The weather the day before had turned cold again, with forecast of snow on smelt day. For that reason (expecting the worst and feeling weak) I set up the smelter inside on the main floor of the workshop. (For those who have never been to the Wareham Forge, the building is a converted circa 1930's drive shed. The main walls are poured concrete, with a pole construction roof above. The distance from the dirt floor to the peak is twenty feet. )

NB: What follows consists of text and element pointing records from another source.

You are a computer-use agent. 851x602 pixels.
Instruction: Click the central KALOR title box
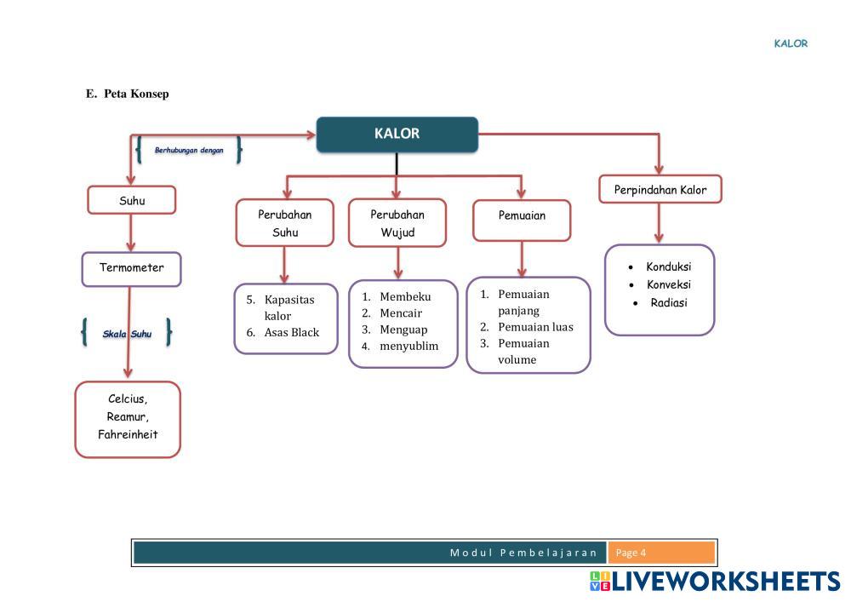point(397,135)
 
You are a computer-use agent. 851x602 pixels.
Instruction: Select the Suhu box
point(131,201)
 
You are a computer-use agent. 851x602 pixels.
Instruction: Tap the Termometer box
point(131,268)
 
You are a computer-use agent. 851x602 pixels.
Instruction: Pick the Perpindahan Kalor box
point(660,190)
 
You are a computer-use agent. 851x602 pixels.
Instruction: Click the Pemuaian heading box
point(522,216)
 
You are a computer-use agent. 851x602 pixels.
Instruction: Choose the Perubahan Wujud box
point(397,223)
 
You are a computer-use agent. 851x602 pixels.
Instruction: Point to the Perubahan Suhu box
point(284,223)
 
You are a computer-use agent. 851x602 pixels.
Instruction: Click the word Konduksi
point(668,267)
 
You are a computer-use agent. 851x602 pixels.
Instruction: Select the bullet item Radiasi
point(668,303)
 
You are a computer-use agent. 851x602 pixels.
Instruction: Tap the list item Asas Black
point(291,332)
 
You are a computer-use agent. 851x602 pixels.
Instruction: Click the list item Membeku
point(405,296)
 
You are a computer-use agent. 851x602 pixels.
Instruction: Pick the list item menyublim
point(408,347)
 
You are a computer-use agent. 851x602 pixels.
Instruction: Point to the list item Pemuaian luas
point(535,327)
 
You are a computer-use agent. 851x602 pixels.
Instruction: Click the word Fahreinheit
point(128,434)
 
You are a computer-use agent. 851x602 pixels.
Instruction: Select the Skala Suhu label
point(127,334)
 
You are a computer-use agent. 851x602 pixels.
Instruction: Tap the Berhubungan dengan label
point(189,150)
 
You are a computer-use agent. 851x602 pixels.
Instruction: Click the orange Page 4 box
point(661,553)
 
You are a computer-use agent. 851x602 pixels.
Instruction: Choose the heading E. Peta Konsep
point(128,94)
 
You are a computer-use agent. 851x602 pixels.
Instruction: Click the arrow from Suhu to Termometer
point(131,232)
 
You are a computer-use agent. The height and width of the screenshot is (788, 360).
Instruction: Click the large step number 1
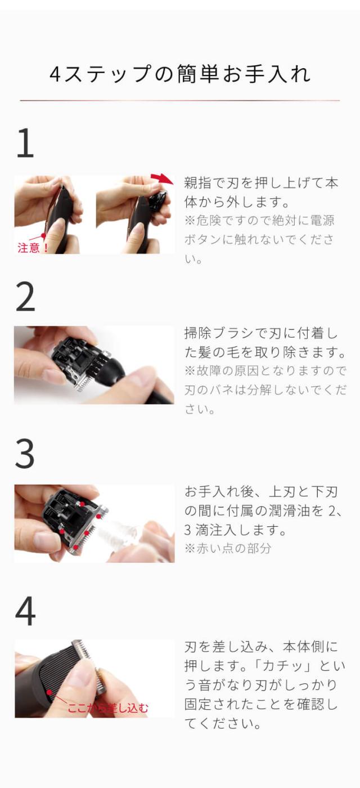pos(25,143)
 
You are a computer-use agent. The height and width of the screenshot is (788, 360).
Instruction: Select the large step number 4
pos(25,611)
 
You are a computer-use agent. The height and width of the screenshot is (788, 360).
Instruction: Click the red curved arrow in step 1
pos(163,178)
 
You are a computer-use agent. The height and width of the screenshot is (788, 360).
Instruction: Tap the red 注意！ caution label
pos(33,248)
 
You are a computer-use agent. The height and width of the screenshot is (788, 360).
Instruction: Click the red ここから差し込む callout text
pos(108,708)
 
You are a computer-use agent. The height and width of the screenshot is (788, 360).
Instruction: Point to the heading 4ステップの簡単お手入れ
pos(180,74)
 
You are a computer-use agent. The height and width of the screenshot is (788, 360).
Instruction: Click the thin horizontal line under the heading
pos(180,101)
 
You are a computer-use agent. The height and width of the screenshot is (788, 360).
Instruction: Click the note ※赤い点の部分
pos(228,548)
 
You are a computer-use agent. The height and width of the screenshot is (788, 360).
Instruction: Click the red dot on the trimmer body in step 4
pos(50,692)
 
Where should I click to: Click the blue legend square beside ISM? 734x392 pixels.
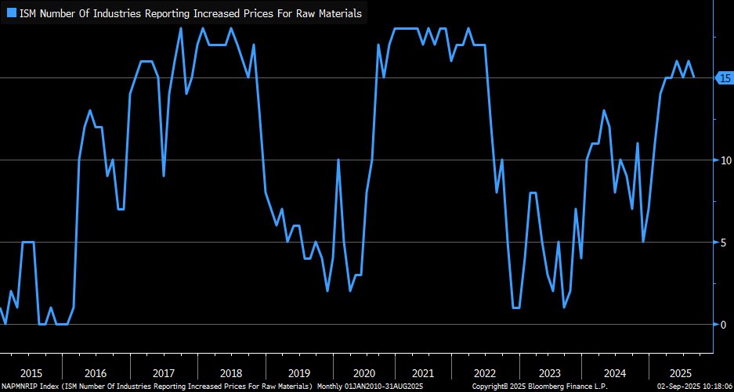[x=11, y=13]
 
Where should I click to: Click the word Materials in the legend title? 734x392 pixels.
[x=338, y=13]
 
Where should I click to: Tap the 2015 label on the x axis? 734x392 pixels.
[x=31, y=374]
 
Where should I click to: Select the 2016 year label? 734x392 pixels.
[x=96, y=374]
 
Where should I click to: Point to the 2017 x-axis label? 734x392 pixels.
[x=164, y=374]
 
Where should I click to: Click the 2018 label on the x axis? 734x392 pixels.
[x=232, y=374]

This smelt was to be a second test of the DARC Dirt 1 - bog iron ore analog developed by Gus GIssing. The first test (at Smeltfest 08) was not ideal, as the smelter layout was a new type we had little experience with. The dynamics of the 'bellows plate' type furnace, and its taller stack height combined to a low yield and very high carbon bloom. In this case the mix of 80% 'Spanish Red' (Fe2O3) / 10% silica sand / 10% flour had been air drying for about a week. The cold and wet weather had slowed this process. At the time of the smelt the ore material was dry enough to easily handle, but still slightly damp to the touch. It was broken up from the large plate pieces (roughly 1 cm thick) by tapping through a 2.5 cm wire grid with a wooden mallet. A second screen, about 3 mm, was used to separate out the fine dust. (This step was not done for the Smeltfest test). The result was pulling off about 20 % of the prepared material as dust. As the analog was not baked this time, this dust can easily be incorporated into the next batch by just adding water. It was generally thought that the pieces from the 2.5 cm grid may have been a bit too large. Use of a 1.5 cm grid is likely ideal.

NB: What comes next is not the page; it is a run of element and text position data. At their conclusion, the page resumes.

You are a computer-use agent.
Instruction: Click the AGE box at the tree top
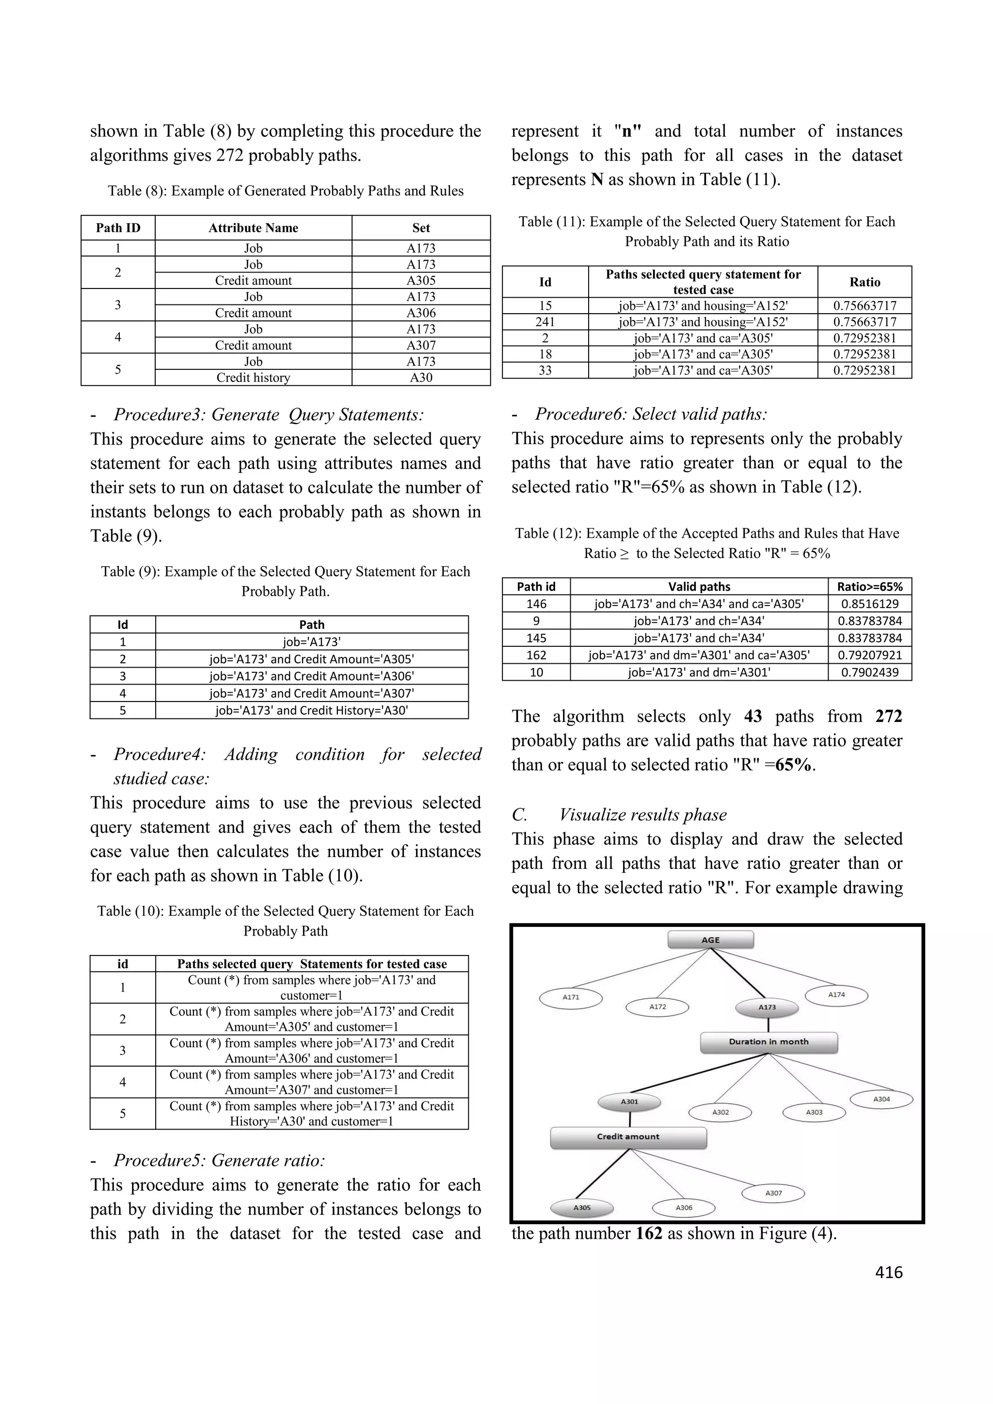pyautogui.click(x=710, y=940)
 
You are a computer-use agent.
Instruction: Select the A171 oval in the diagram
pyautogui.click(x=571, y=997)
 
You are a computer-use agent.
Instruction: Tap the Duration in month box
pyautogui.click(x=768, y=1042)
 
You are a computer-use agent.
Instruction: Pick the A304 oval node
pyautogui.click(x=881, y=1099)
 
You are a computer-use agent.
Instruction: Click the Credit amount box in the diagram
pyautogui.click(x=628, y=1137)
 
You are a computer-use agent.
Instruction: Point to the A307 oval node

The team consisted of: Ken Cook - smelt master Darrell Markewitz - assisting (and coaching) Neil Peterson - measuring and recording Lloyd Johnson came up to observe and assist with the final hammering of the bloom. There was considerably less prep work required, other than the construction of the more durable metal can for the smelter. The charcoal used was the Black Diamond from Bruce Cowan, which was pre-crushed to the ideal size. This experiment employed a number of new pieces of equipment: 1) The smelter itself, which was a smaller variation on our well proven fire brick construction Econo Norse furnace. This furnace was 20 cm in diameter, a change which is a considerable reduction to our normal size of closer to 30 cm. There was some concern that this roughly 40 % reduction in volume might prove a problem with the dynamics of the furnace. I was encouraged by Skip Williams' recent experiments with very small table top sized furnaces. 2) The use of the new, larger volume, electric blower I had just purchased. This is the same blower used by Sauder & Williams (to great success).
It also would be the first time for the new sliding gate air control made up specifically for use with this unit. This would be coupled with the in-line set up for the air speed gauge and pressure gauge.

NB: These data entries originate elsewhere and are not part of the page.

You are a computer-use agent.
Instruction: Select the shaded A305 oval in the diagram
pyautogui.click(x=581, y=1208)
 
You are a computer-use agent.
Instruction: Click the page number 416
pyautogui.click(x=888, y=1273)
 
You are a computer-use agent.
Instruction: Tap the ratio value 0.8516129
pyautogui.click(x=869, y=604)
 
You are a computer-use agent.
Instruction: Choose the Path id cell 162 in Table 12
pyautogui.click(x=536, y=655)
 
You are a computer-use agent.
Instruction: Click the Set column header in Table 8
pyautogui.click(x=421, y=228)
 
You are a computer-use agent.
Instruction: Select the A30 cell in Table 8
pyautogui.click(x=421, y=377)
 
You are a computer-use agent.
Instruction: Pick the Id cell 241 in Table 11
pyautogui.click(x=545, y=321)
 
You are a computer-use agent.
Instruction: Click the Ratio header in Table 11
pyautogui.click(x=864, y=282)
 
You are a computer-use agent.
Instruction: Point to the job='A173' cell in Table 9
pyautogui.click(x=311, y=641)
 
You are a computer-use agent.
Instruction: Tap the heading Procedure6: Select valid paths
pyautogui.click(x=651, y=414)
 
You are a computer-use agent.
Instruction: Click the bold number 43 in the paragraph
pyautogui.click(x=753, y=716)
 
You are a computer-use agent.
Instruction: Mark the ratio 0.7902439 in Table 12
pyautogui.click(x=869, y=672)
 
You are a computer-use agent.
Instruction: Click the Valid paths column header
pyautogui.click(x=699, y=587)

The extraction was from the bottom of the furnace, which had been constructed with a proportionally large tab arch. The image above shows Ken taking out the two bricks that blocked the arch during the smelt. (This was the first time Ken undertook an extraction.) As it turned out, there was a reasonably large slag block formed. The bloom proved properly positioned, and contained within the correct pool of liquid slag. With a bit of hammering, it was possible to break away the side of the slag and grab out the bloom.
The finished bloom is shown above. After a bit of compression hammering, it was decided to slice off a third as seen to give to Lloyd. The bloom was both smaller and less dense than I had hoped for: Bloom Weight - 2 kg Total Ore - 18 kg * Total Charcoal - 150 L (about 30 kg) Total Time - 4 1/2 hours (not including pre-heat) The yield is a bit better than it looks at first glance. We baked dry a measured sample of the ore analog, and it was found to contain 12 % water. This puts the 'real' weight of ore used at closer to 15.8 kg. This gives us a yield of about 13%. Still lower than our usual, but enough that the DARC Dirt 1 analog is worthy of further testing. There is still a very large mass of hardened slag to break free of the interior of the furnace. This may prove to have other smaller masses of metal contained in it. Certainly it would appear that there is a larger proportion of slag formed than has been seen in past uses of the larger brick furnaces with other ore types.